• **GIVEN PASSAGE**:
What do you think?

Discussion in 'Fireworks Forum Chat And Discussion' started by K9Girl, Sep 13, 2020.

  1. K9Girl

    K9Girl Tinsel Town Sales Reduction Ambassador Supports UKFR

    Not sure if anyone on here is in anyway connected to Boom Fireworks Ltd in Manchester but this is a post they put up yesterday. :confused:

    30051D47-BC6A-4E64-A9F5-067ACD4E37E7.jpeg
     
  2. where have they taken that from i wonder,they cannot have come up with that on there own
     
    K9Girl likes this.
  3. hofnerite

    hofnerite UKFR Stash Photo 2018 Winner! Supports UKFR

    I've seen councils say the same thing recently. Not sure if it has been changed but the fire service in one city had it printed on a poster last year.

    Probably a copy and paste job from Wikipedia or somewhere. As long as what he's selling is CE...
     
    K9Girl likes this.
  4. maxywell

    maxywell Supports UKFR

    Maybe it will be back to bs by next year... :D
     
  5. Pyro Pete

    Pyro Pete Forum Editor

    I've seen that before, here's a Standard Fireworks box I was photographing last week which is clearly CE (8m distance, CE logo, NEC shown, etc) and it uses the same term:

    Screenshot 2020-09-13 at 13.49.45.png

    The old BS was usually written as "BS7114: Part 2: 1998".

• **EXCERPTED RECORDS**:

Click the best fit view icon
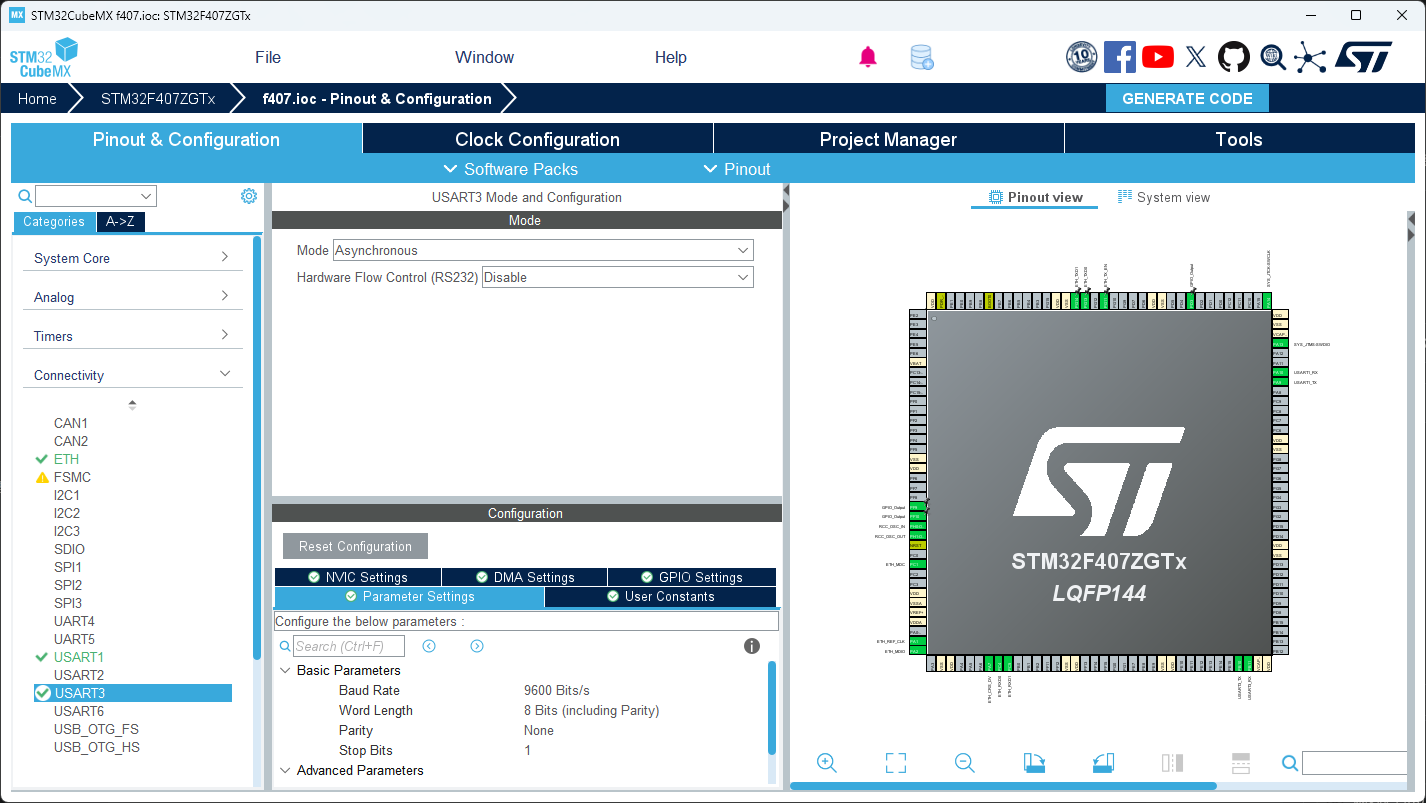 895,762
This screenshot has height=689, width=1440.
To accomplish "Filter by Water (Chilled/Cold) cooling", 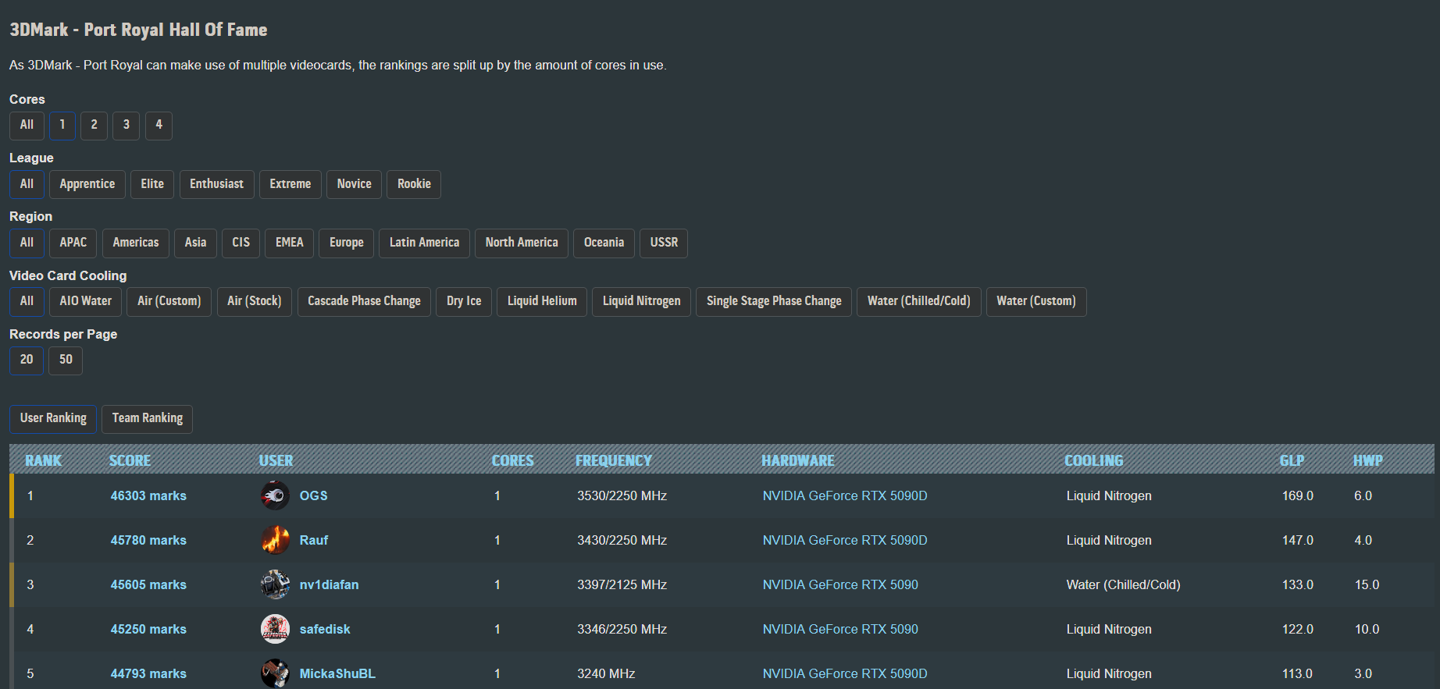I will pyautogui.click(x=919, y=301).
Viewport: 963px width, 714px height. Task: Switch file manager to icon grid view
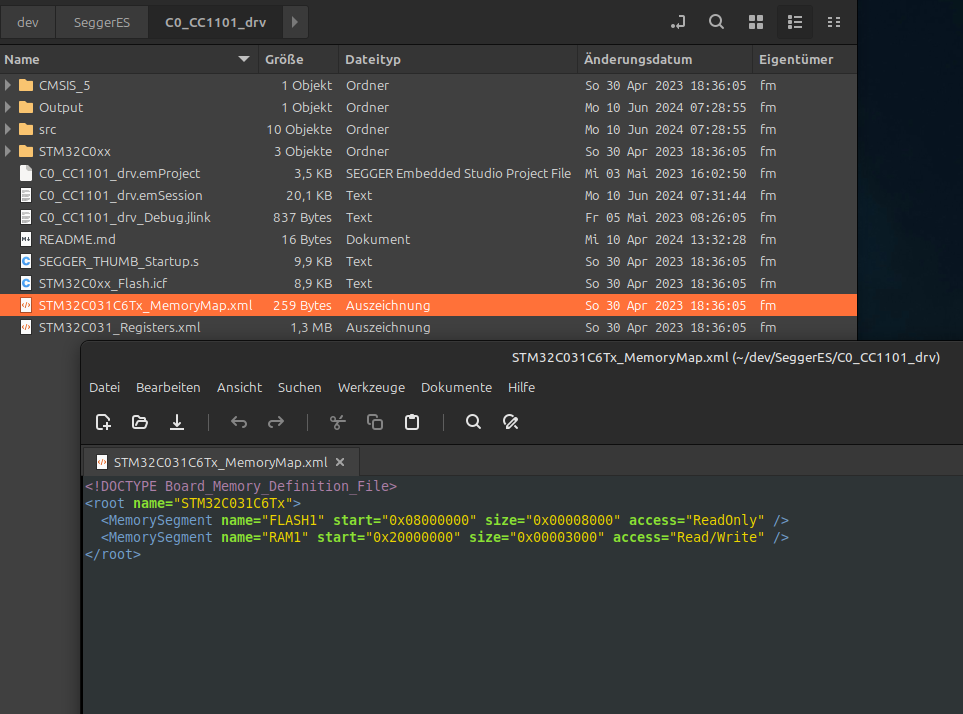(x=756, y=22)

• **WHAT YOU NEED TO DO**:
- 1) Please repeat the fireworks forum thread from "hofnerite UKFR Stash" to "selling is CE...".
- 2) Name every forum username that appears in the fireworks forum thread.
- 3) Carry on the fireworks forum thread from its final line.

• **RESPONSE LIST**:
- 1)
hofnerite UKFR Stash Photo 2018 Winner! Supports UKFR

    I've seen councils say the same thing recently. Not sure if it has been changed but the fire service in one city had it printed on a poster last year.

    Probably a copy and paste job from Wikipedia or somewhere. As long as what he's selling is CE...

- 2) K9Girl, hofnerite, maxywell, Pyro Pete

- 3)
  6. K9Girl

    K9Girl Tinsel Town Sales Reduction Ambassador Supports UKFR

    Very confusing :confused:
     
  7. paul s

    paul s Supports UKFR

    BS En..... is simply the British Standards number for the EU’s EN standard. It is a British standard in exactly the same way BS 7114 was.

    To comply with the standard the firework has to carry a CE mark as a simple visible check. CE marking came about over 15 years ago and is to demonstrate a product meets EU compliance for HS & E and can therefore be traded freely within the EEA. Some standards in the UK still remain BS others are BS EN...

    After brexit we could simply drop the EN part of the standard’s number.
     
    Last edited: Sep 13, 2020
    Fireworks Nick, K9Girl and zephieish like this.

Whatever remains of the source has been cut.